If nowadays Art’s duty and especially contemporary one is supposed to massage the atrophied muscle of the collective contemplation and to develop in the public a new way of acknowledgment, then this is the case where the art public death might be avoided and might be created an interactivity between the artist’s work and its user.
On the artist’s way, he will have many mates such as gallerists and collectors that through the artist’s lesson take inspiration and cultivate their mind.
Peppe Morra is for example one of these, in his intellectual adventure he become emancipated from his first state of basic pr and passive art viewer to a self consciousness gained thanks to the specificity of Hermann Nitsch’s art works poetry. Here is the consequent birth of this new structure realized by a private project that wants to show to everybody the strength of the contemporary art in order to give power to the anthropological senses of the social structure.
The peculiar structure given to the Museo Archivio Laboratorio Hermann Nitsch doesn’t want to turn the public into a simple voyeur, an admired performances viewer. On the contrary it inquires and develops other processes of acknowledgment through the projection of different departments that should give to the museum a interdisciplinar and multi-media identity.
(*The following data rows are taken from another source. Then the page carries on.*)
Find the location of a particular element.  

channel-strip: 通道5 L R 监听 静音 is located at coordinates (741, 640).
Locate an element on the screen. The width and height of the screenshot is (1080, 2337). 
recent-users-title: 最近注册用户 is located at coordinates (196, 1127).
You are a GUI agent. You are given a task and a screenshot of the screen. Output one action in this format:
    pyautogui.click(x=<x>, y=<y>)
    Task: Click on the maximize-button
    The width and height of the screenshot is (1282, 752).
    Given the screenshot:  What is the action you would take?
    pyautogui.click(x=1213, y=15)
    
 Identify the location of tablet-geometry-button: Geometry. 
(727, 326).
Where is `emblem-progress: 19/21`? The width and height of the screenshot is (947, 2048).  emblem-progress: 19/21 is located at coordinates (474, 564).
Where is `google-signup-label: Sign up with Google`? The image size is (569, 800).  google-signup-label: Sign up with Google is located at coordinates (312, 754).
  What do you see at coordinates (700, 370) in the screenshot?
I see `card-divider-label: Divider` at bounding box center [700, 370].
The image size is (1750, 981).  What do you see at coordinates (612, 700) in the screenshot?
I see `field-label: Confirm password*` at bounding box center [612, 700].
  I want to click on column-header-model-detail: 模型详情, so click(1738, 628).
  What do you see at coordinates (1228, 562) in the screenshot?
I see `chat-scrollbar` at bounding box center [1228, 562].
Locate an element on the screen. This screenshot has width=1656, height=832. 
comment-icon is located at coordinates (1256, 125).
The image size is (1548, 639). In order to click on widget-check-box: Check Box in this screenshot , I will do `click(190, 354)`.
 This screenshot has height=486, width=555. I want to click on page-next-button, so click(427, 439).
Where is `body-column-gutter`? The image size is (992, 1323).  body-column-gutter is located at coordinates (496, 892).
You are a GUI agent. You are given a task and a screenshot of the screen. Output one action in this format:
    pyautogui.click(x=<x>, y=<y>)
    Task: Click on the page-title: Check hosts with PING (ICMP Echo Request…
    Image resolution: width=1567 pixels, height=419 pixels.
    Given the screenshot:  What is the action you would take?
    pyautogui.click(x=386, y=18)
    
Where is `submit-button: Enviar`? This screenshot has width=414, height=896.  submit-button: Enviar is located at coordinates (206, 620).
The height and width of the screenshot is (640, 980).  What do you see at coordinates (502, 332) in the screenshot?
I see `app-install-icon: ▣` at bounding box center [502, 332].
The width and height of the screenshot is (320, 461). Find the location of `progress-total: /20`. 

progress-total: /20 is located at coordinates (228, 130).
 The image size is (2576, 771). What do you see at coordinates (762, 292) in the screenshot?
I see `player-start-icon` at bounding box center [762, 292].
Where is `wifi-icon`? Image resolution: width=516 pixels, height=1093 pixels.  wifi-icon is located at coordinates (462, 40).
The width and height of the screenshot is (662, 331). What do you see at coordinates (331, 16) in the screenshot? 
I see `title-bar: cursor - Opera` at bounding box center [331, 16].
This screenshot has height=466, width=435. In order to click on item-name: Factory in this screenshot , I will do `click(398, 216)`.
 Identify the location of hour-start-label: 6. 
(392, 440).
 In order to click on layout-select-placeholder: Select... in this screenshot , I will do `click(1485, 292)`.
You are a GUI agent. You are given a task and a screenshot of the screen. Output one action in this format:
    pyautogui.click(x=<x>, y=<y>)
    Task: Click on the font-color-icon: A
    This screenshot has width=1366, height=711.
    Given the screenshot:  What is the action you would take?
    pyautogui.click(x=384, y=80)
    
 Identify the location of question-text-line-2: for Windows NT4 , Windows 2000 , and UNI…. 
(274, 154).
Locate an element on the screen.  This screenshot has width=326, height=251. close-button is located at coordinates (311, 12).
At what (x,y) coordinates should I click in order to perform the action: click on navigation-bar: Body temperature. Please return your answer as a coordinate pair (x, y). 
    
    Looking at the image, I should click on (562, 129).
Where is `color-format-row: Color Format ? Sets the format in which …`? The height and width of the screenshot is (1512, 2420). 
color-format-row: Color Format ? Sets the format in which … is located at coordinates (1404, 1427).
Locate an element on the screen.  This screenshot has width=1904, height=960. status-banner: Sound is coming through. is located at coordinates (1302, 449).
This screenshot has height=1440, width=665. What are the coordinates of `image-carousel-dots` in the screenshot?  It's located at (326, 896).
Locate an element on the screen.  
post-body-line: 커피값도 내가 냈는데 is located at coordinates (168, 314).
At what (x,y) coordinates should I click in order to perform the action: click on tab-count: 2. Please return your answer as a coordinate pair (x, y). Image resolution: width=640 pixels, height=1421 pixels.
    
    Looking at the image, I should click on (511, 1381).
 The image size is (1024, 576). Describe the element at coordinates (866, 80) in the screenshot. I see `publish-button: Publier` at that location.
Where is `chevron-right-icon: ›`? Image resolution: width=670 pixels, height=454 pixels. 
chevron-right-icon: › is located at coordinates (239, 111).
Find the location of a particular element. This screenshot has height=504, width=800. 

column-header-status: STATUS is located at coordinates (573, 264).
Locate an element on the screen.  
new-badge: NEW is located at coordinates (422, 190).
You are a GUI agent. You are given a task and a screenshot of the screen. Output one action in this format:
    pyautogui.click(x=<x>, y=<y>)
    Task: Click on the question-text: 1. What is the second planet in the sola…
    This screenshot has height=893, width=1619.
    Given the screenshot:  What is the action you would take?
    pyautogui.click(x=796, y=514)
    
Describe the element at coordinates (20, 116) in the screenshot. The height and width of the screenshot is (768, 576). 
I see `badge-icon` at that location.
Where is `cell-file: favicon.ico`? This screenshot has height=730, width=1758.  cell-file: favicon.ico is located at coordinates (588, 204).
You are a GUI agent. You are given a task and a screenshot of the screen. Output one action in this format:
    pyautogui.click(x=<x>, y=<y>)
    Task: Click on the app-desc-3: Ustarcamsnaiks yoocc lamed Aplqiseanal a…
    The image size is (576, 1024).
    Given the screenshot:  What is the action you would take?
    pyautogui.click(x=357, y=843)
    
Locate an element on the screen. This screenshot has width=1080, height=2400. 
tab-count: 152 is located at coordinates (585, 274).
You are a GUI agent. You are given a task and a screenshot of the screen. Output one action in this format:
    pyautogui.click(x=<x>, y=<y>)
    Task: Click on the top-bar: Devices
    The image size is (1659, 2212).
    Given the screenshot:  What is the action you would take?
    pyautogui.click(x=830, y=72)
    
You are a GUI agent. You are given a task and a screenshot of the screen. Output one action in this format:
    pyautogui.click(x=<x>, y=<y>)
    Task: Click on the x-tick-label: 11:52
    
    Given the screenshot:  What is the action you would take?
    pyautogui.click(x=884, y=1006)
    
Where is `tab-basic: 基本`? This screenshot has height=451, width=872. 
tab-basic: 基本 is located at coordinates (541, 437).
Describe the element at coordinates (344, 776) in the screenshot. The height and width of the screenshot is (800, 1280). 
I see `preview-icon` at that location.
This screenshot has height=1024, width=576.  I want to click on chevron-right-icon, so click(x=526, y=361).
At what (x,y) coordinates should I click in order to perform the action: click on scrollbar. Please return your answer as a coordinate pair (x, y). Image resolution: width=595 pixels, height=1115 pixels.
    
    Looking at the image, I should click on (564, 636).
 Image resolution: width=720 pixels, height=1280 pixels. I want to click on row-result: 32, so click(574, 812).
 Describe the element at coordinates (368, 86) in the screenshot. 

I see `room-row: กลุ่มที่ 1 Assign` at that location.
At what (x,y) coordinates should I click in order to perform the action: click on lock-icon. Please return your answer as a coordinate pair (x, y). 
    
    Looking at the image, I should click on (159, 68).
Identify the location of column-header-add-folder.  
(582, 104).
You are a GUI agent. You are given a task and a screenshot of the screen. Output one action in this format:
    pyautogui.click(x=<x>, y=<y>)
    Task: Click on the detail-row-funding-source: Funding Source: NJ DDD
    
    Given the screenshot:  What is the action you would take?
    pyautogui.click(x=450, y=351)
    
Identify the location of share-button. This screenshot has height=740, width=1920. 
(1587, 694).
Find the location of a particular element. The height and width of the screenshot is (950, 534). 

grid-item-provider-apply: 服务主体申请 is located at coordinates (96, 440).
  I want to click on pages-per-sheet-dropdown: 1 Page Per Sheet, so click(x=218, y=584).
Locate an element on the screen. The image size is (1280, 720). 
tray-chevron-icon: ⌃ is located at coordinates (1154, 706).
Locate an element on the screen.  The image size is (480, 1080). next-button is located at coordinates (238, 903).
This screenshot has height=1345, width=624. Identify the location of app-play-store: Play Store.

So the public is safe from the traditional and ecstatic taste of the museum, the viewer is offered new methods to be active part of contemporary art world through an interactive experience able to add value to everybody’s attitudes thanks to the different linguistic levels of the artwork itself.
Nitsch’s artwork becomes the new scale to document the historically innovative importance of the famous Austrian artist and at the same time to underline the Wagnerian inspiration in his work.
Thanks to its departments the museum gains a pedagogical function definitely not scholastic and moreover it underlines the need of new structures able to create different social taste, complex and rich that boards the line of different research fields not only strictly related to Art.
Quite interesting is the location of this private structure with public function in the contest of the city of Napoli that can find in the concept of art an irradiant and prolific field for new social and cultural energies. After all, Fondazione Morra has always been against the idea of a pure entertaining art, so a well-defined tactic and strategy has been planned for this new project. Nitsch’s and other artists’ events and exhibition terms are part of this tactic while a wider project will invest in the social structure and in the district where the museum is based.
After all the Museo Archivio Laboratorio lives a sort of double dream, a short circuit between Illuminism and Romanticism in order to conceive a new knowledge and conscience of the world
and to build a new anthropology through many sensorial levels.